Shares of Eli Lilly (LLY 0.86%) have made some investors much richer. Over the last decade, for example, Eli Lilly stock averaged annual gains of 25.1%, enough to turn a $10,000 investment into a stake worth $94,204. (The S&P 500 index averaged a still-respectable 12.7% over the same period, turning $10,000 into $33,117.) Had you reinvested your Lilly dividends into more shares of stock along the way, your average gain would have been 26.9%, and your investment's value $108,082.

If you're not an Eli Lilly shareholder, you might be wondering whether you should become one. Well, there's certainly a solid green flag or two. Unfortunately, there's a red flag, too.

A key reason to buy into Eli Lilly is its solid portfolio of drugs and drugs in development. It's already a leader in the increasingly popular realm of weight loss drugs -- with weight loss drug Zepbound and diabetes drug Mounjaro -- and its cancer drug Verzenio is very promising, too. And those are just some of its drugs. My colleague Keith Speights has suggested that Lilly might become the first healthcare company to cross the $1 trillion mark in market value.

Someone is seated at an open laptop, smiling.

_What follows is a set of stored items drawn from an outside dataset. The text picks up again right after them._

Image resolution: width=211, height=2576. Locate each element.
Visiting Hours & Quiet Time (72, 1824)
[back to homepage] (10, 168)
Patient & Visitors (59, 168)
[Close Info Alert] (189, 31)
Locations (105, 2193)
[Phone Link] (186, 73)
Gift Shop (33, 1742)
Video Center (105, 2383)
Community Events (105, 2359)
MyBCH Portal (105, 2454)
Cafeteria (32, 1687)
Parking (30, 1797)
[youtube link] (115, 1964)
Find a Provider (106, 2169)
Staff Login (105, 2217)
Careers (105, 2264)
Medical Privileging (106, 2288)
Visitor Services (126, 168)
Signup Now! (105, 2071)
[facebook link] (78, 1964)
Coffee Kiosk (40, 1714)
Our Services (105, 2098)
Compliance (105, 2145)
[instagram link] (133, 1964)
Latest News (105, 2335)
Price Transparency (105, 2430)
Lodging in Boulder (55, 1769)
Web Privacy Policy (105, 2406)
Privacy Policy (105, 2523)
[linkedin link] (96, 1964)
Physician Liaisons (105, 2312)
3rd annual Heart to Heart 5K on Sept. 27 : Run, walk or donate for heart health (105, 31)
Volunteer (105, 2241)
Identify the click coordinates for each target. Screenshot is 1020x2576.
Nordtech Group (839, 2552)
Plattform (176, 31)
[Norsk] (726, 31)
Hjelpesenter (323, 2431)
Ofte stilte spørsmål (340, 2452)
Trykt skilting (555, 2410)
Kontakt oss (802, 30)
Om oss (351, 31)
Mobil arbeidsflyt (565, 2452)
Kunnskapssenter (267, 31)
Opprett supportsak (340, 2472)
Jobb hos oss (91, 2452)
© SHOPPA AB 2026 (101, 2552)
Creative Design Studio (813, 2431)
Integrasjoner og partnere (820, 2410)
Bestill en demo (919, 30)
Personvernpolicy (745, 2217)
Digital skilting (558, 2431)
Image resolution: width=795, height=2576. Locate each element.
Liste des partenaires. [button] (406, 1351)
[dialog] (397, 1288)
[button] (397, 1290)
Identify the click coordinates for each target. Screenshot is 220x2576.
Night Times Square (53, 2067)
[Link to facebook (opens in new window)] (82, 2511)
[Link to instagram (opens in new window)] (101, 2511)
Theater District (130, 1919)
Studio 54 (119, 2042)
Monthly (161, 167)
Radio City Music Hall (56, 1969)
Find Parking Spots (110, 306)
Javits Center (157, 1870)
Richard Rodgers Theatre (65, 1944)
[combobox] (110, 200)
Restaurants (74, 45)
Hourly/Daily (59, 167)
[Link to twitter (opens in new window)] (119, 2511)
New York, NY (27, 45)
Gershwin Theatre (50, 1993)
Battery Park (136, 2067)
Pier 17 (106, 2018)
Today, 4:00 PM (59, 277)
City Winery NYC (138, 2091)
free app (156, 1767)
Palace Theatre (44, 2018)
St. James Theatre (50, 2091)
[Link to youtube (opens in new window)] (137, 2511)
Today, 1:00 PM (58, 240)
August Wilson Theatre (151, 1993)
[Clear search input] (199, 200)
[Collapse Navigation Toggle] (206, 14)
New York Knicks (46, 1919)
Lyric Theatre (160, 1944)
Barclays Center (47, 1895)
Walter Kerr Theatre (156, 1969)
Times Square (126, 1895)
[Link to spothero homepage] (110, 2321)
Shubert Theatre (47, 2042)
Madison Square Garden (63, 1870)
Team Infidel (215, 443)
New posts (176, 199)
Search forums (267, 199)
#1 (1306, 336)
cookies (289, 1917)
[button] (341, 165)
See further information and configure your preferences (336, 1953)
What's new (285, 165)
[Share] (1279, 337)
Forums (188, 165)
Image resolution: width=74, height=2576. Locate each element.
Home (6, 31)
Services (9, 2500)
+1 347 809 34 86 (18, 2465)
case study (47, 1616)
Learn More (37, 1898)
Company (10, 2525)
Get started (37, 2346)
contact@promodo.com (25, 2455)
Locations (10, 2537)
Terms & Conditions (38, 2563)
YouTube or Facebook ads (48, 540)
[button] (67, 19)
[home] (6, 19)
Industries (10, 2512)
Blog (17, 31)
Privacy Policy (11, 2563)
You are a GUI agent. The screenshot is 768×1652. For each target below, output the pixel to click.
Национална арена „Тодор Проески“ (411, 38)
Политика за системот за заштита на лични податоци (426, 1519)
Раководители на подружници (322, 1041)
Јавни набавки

Image source: Getty Images.

Of course, not every drug will become a best-seller -- and some never even get approved. Eli Lilly reported some disappointing results for its weight loss drug orforglipron recently, which sent its shares downward -- even though patients taking it did lose significant weight.

So what's the red flag? Well, it's Eli Lilly's valuation. With a recent price-to-earnings (P/E) ratio of 61, well above its five-year average of 50, the stock seems a bit richly priced -- though not wildly overpriced. You could still load up on it if you're a long-term investor, or you could buy into the stock gradually over time. Note, too, that President Trump's threatened tariffs could hurt pharmaceutical companies in general.